Para onde vão as lágrimas?

Para onde

no amor recusado

degredo?

 

Onde

as nossas?

amálgama

saliva

suor

sem fôlego

e limites?

 

Onde,

volátil,

a humana perdição?

 

 

 

 

ARQUEOLÓGICA

 

Na urna do dia,

no envelope das horas

(sequer à beira do último degrau),

não te acorrentes

ao que

não vai voltar.

 

 

 

 

INSÔNIA

 

No torpor da noite,

sequer um estilete.

 

Se estivesses aqui

poderíamos tentar adivinhar

pela posição dos astros

o instante da perda,

doida sensação

do destino à deriva.

 

 

 

 

BLUES

 

Que permaneças

aquém do umbral

inalcançável

sem legenda

fruta copiosa

devagar

para sempre.

 

 

 

 

MÚSICA DE CÂMARA

 

1.

Na velha casa,

atrás das portas altas,

escorpiões tocaiavam

a última surpresa

dos adultos.

 

2.

Ah! a voragem

do retorno

e o remorso

de ter vivido demais

e aprendido

o precário significado

das coisas.

 

 

 

 

SENTENÇA

 

O século nos ameaça

- a punhal -

contra o lugar-comum.

 

Onde colocarei

minha estrela

senão sobre a duna

de um deserto intocado.

 

 

 

 

GONGÓRICA

 

Se não experimentas

o cimo

cala-se a montanha.

 

Se a profundeza

não tocas

fecham-se as águas.

 

Ah! o tormentoso

ir e vir

o brilho da benesse

o avaro beijo

o êxtase e suas plumas.

Apenas assim

o fôlego

a vida.

 

 

 

 

[Do livro Arremesso livre.
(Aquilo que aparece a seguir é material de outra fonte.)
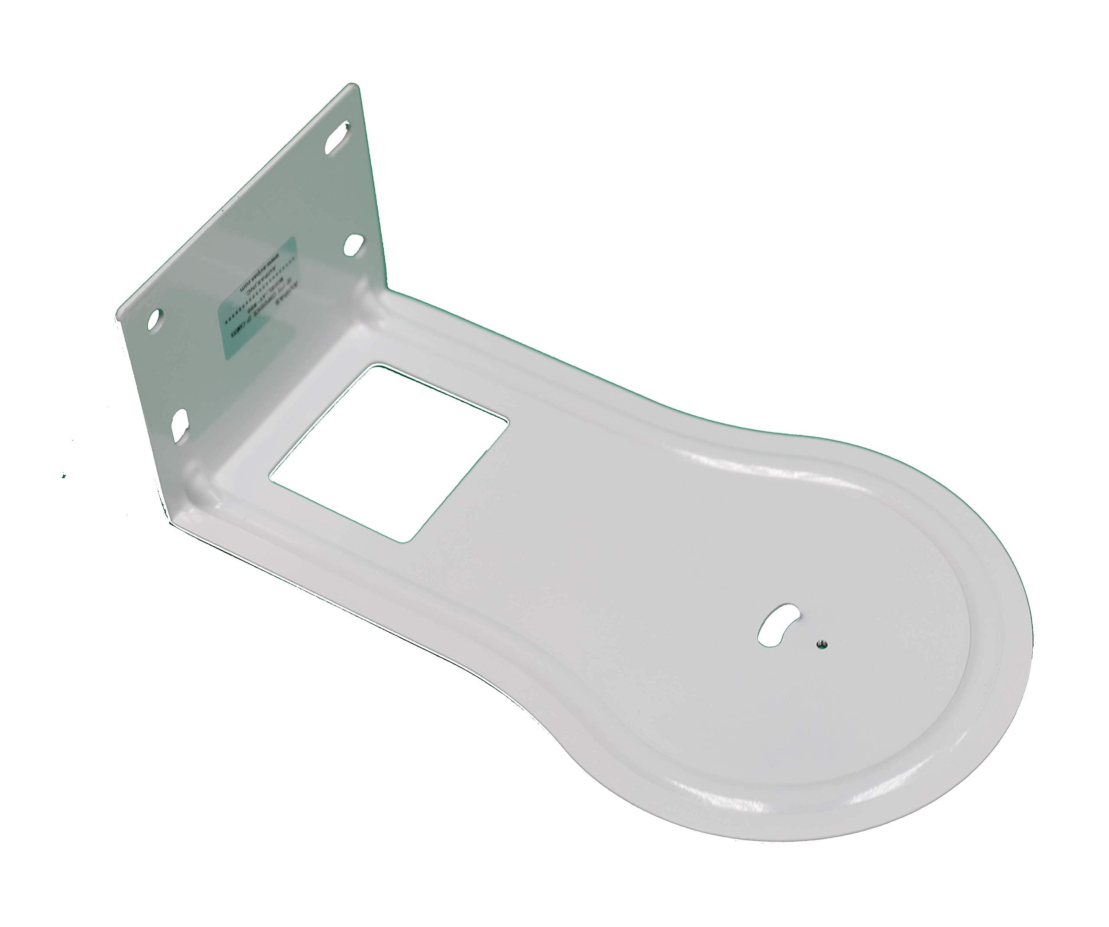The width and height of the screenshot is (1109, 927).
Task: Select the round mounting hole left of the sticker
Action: [154, 320]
Rio de Janeiro: Editora Relume Dumará, 2004]

 

 

 

 

MAÇÃ

 

a perfeição

vem

do rigor.

 

a doçura

subverte

o conjunto.

 

*

 

sob a pele

hermética

o sabor do éden

negociável

a cada mordida.

 

*

 

esmero

e lustro

suntuosamente

armados

sobre o prato.

 

os sentidos

hesitam:

repentina afeição.

 

*

 

o fruto

silencioso

resgata a função

dos dentes.

 

na contramão,

o desassossego

pela ruptura iminente.

 

o nexo?

esse foi devorado,

em desatino.

 

 

 

 

ESCASSEZ

 

Ah! o engano

a alimentar

a garganta esfolada

sem que verta o cântaro.

 

Porque toda véspera

é tensa

e pulsa

seu esforço ainda vazio.

 

A véspera

é pura sede.

 

 

 

 

AS QUATRO ESTAÇÕES

 

1.

Expor-se ao néctar

e ao aroma dos jasmins:

nada é tão violento

quanto a primavera.

 

2.

Dos verões

tudo se esquece.

Apenas

um certo azul

persiste

em tons de asa

e ressoa porta afora

como passos

prenunciando a chave

na ranhura.

 

3.

Errantes pernoites

trazidos pelo vento

denunciam

a indecisão:

nem bem verão

e já tão inverno.

 

4.

Aconchegante,

a falsa lareira

fabrica o frio.

Só o queixo treme

sutilmente

com medo do medo.

 

 

 

 

MÁSCARAS

 

1.

Furtivo

um rosto

veloz

no tráfego.

 

2.

Meu duplo

em contemplação?

 

Ou ambos,

daqui a décadas,

redesenhando o cotidiano

à mão livre?

 

 

 

 

O PODER ENFEITIÇADOR DA MIRAGEM

 

Era apenas

delicadeza

a enfeitar tua respiração

entre as palavras.

 

 

 

 

MINERAL

 

Sob a serenidade

recolhe-se

aos cacos

uma única antevéspera.

 

Dentro da bolsa,

o sentimento

em pérfido disfarce

nos resume.

 

 

 

 

CRATERA

 

Daqui

pode-se ver:

a eternidade

termina

logo ali.

 

 

 

[imagens ©alexis heuer]

 
 
 
 
 
 
 
 

Vera Americano nasceu em Minas Gerais. De família goiana, esteve entre Goiás, Rio de Janeiro e, depois, Brasília. Estudou Letras em Brasília, na UnB, e fez mestrado em Literatura Brasileira na PUC/RJ. Foi professora de Teoria da Literatura na Universidade Santa Úrsula, no Rio de Janeiro. Em Brasília, trabalhou no Centro Nacional de Referência Cultural (CNRC), no Instituto do Patrimônio Histórico e Artístico Nacional (IPHAN) e na Consultoria Legislativa do Senado Federal, na área da cultura. Publicou A hora maior, poesia, 1970 (1º prêmio da União Brasileira de Escritores), e Arremesso livre, poesia, 2004. Tem poemas publicados em jornais, revistas e portais especializados em literatura.